The Vesta EV will sell at about $40,000, almost twice more than ElLada's price of about $20,000. Source: Dmitry Serebryakov / TASS
Russian auto manufacturing company AvtoVAZ presented its EV prototype for the Lada Vesta this summer. This was the second electric car made by the Tolyatti-based manufacturer, located around 1,000 kilometres southeast of Moscow. ElLada was the first, appearing as a prototype in 2012, and was based on the popular Lada Kalina.
Traditionally, electric cars have not been popular with Russian drivers because of a lack of infrastructure, harsh climatic conditions, high price, and limited mileage on a single charge.
However, Vladimir Pirozhkov, president of the Astra Rossa Industrial Design and Innovation Centre, believes Russia needs electric cars.
"It's hard to breathe in Moscow, and an electric car is environmentally-friendly," said Pirozhkov. "For large cities it's a good way to solve environmental problems."
Denis Manturov, Russia's Industry and Trade Minister, took a strong interest in the Vesta EV and one is now parked in his garage.

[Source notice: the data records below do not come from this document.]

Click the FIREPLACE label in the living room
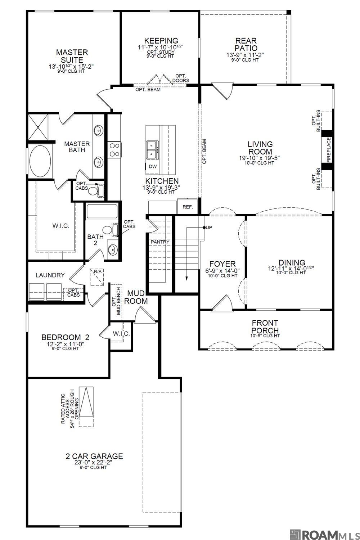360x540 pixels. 328,150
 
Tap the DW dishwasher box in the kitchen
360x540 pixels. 153,166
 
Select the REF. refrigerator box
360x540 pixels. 188,207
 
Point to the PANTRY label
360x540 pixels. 160,242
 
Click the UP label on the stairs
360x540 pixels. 208,228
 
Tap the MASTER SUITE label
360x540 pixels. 72,56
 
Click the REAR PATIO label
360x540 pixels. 246,45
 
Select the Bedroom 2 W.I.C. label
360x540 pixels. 121,334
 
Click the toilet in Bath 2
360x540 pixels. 107,230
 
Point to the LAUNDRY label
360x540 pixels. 50,275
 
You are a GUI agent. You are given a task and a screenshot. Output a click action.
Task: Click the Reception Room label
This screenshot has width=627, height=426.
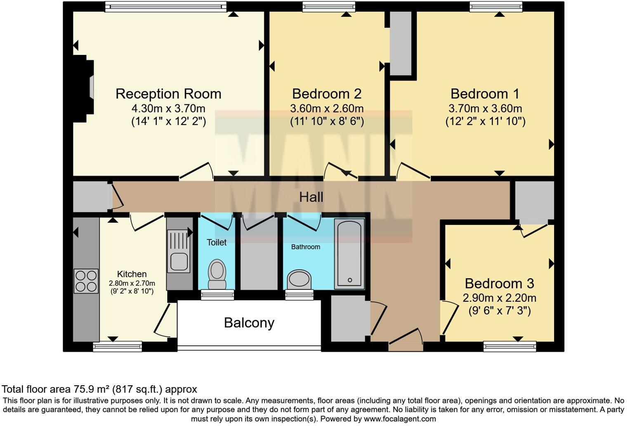point(168,94)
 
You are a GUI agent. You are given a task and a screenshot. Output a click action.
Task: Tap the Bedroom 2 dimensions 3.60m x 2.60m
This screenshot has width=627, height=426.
point(327,109)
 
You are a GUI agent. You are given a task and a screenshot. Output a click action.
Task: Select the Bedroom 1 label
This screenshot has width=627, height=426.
point(485,94)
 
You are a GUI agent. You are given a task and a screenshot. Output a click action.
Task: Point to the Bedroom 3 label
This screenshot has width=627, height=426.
point(499,284)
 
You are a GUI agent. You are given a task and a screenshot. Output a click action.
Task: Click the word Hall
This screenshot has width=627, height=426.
point(311,197)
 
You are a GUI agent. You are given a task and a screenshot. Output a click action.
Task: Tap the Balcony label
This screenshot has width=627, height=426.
point(249,322)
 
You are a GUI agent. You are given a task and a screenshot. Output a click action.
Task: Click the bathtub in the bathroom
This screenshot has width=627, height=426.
point(349,253)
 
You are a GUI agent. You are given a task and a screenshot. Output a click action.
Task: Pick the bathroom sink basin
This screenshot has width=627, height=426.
point(299,279)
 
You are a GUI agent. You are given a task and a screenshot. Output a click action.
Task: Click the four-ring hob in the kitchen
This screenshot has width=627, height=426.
point(86,281)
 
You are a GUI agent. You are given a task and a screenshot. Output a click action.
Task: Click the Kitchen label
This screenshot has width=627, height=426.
point(132,274)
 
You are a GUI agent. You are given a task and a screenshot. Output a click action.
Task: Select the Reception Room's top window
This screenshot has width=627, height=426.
point(165,6)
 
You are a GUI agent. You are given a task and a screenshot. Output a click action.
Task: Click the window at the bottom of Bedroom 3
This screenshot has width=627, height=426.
point(509,346)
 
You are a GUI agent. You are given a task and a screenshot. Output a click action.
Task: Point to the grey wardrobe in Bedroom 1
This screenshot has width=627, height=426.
point(401,43)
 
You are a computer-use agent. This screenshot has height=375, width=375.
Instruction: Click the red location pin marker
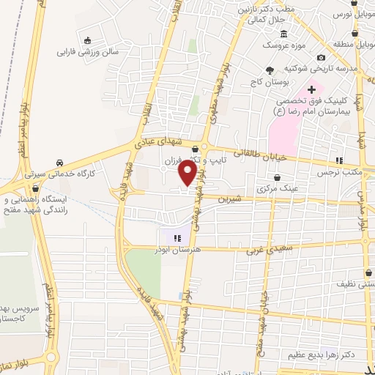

This makes Manturov the sole owner of a Vesta EV.
Mass production also could soon be a reality. Russia's nuclear power corporation, Rosatom, wants to buy 3,000 to 6,000 Vesta EVs, and the company might help build electric vehicle charging stations. The deal has not however, been signed yet.
AvtoVAZ's first electric car, ElLada, was not successful because consumers found it expensive. Most went unsold, and only eight electric cars were shipped to Kislovodsk (1,600 km south of Moscow) to be used as taxis.
Electric car engineer Igor Korkhov has owned an ElLada for more than a year.
"The mileage on a single charge is substantially higher than other electric cars," said Korkhov. "In spite of the official data, ElLada's real mileage is 180 to 220 km in summer, and 120 to 150 km in the winter. The new Vesta, however, offers better mileage than ElLada."
The Vesta EV has an improved performance and, instead of the ElLada's lithium-iron-phosphate batteries, the Vesta EV has a lithium-ion battery. AvtoVAZ also claims the Vesta EV can travel 150 km on a single charge, or 10 km more than ElLada in the summer, if the air conditioners are kept off. Otherwise, the vehicle can't travel more than 100 km. In comparison, Tesla's Model S claims a maximum driving range of 407 km.
AvtoVAZ recently sent some EV cars to Crimea, but given the specifications, they are unlikely to be popular there. The peninsula is very hot in summer, so the air conditioning must be kept on all the time.
"Production plans are being finalized," said Artyom Manyukhin, head of communications at AvtoVAZ's press centre. "It's too early to talk about sales. We are studying market demand. Cost will also depend on the modifications that the new car needs. These cars are prototypes and are subject to continuous improvement.''
Konstantin Kotlyarov, head of AvtoVAZ's innovative projects, said the Vesta EV will sell at close to $40,000, almost twice more than ElLada's price of around $20,000.
Despite all the challenges, AvtoVAZ believes the Vesta EV will be a strong competitor to international counterparts. Kotlyarov said the electric vehicle has high export potential because it offers a more competitive price while having the same features as other EV cars.
Electric cars manufactured by Tesla in the U.S. currently sell at about $70,000. However, even on this front, the Americans will soon become a formidable competitor when Tesla starts to sell the Model 3 at the end of 2017. That car is set to be priced at around $35,000.